(REQUIRED ACTION):
Your copy should hold only the lines from the one holding "The height and" through the last line of the records below, both included, each exact and with no pictures.

*** SOURCE MATERIAL ***

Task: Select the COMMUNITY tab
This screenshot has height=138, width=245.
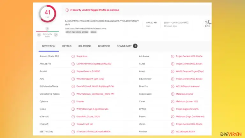Action: click(x=124, y=46)
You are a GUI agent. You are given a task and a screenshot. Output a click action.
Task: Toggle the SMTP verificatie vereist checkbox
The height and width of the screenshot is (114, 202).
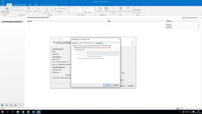(x=73, y=46)
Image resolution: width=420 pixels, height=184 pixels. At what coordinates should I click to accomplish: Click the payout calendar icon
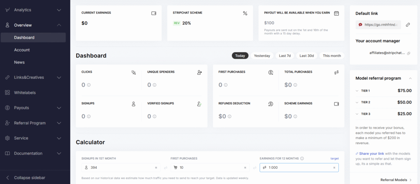336,13
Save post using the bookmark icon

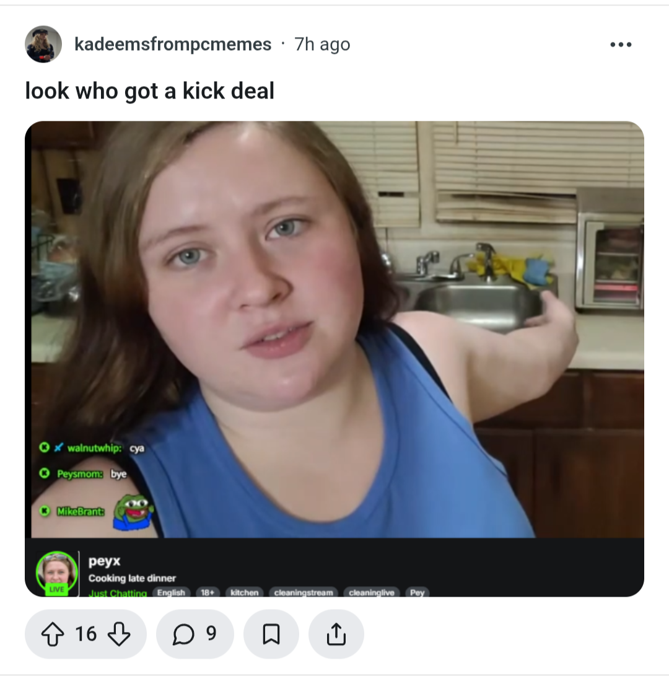[x=271, y=634]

***

(ANSWER BOX):
The height and width of the screenshot is (114, 202).
(x=73, y=46)
Image resolution: width=420 pixels, height=184 pixels. At what coordinates should I click to accomplish: Click the payout calendar icon
336,13
Save post using the bookmark icon

[x=271, y=634]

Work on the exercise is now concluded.